Stored data entries
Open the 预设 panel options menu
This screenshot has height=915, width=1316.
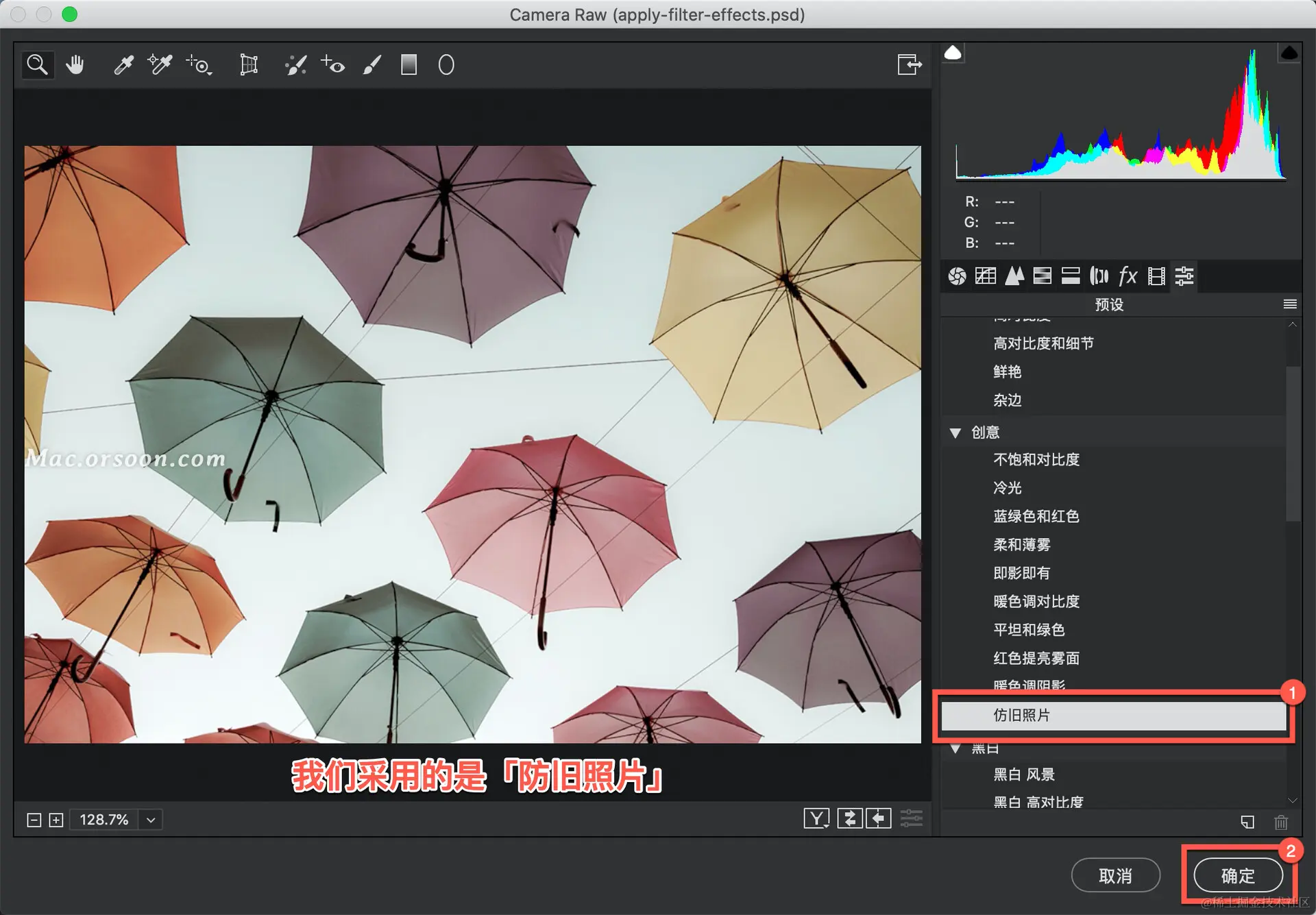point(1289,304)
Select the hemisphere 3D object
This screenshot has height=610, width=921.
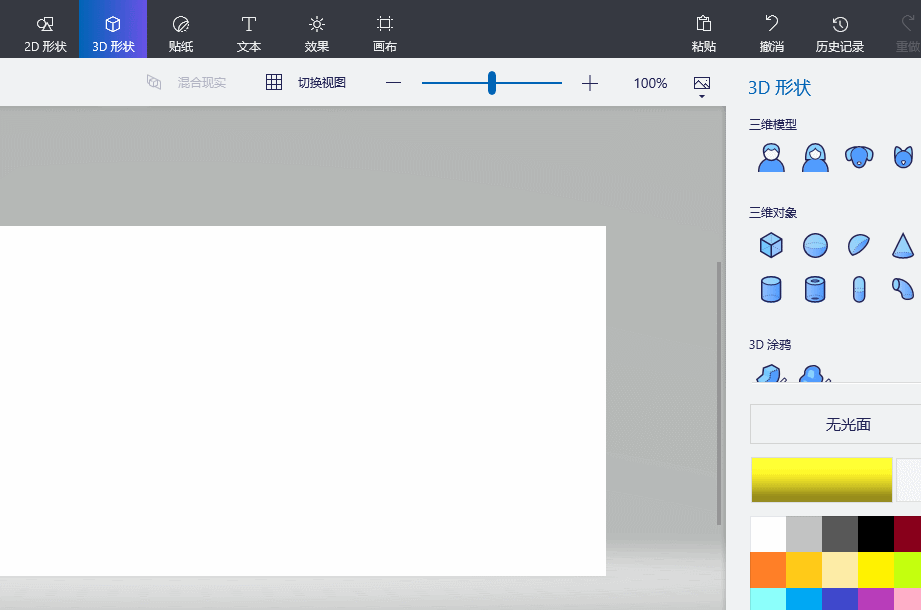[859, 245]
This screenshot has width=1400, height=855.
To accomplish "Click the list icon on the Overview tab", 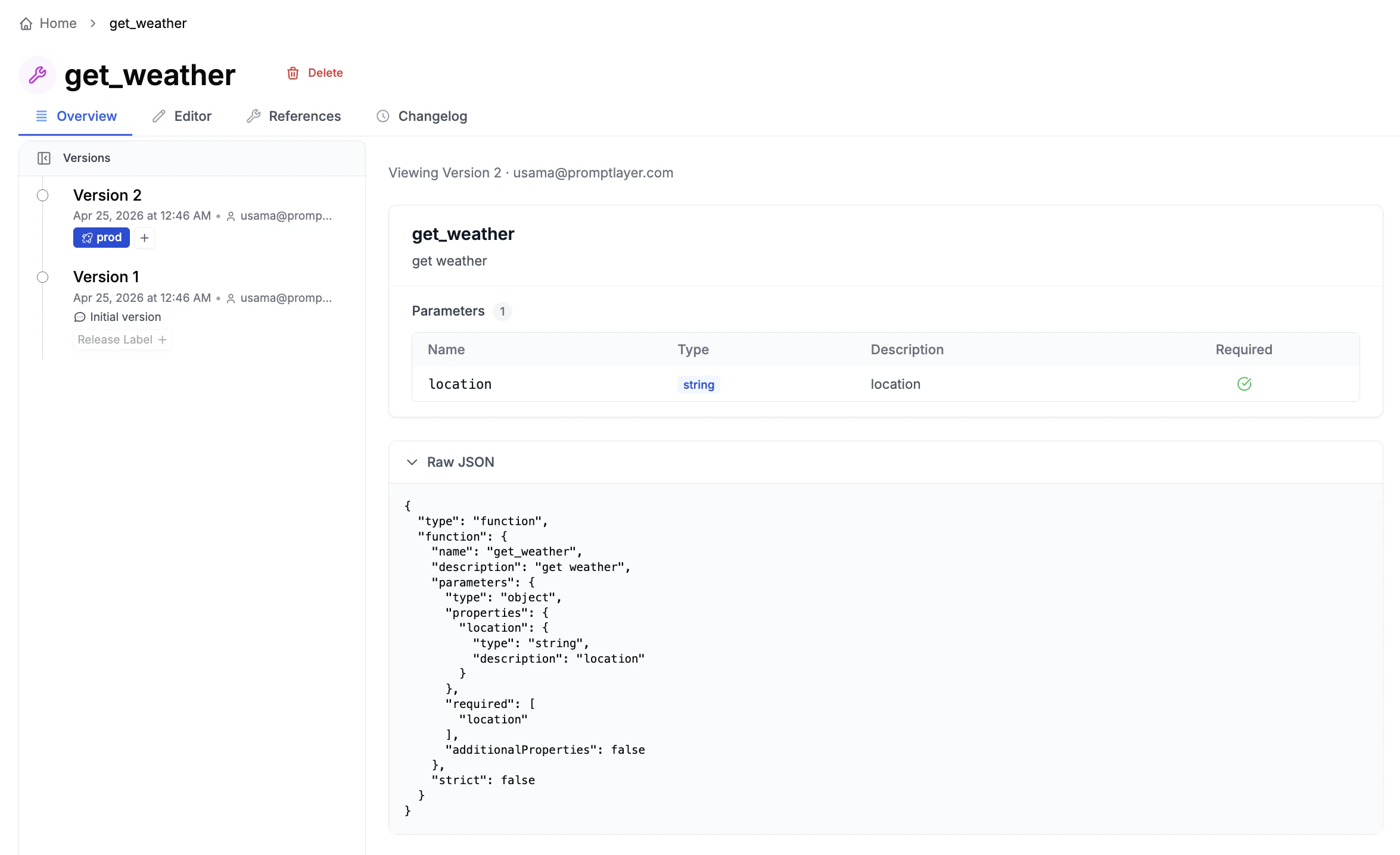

OBJECTIVE
Please return every line of the records above word for word, leaving out the pictures.

EXERCISE RESULT
Open the 预设 panel options menu
This screenshot has height=915, width=1316.
point(1289,304)
Select the hemisphere 3D object
This screenshot has height=610, width=921.
[859, 245]
This screenshot has width=1400, height=855.
To accomplish "Click the list icon on the Overview tab", 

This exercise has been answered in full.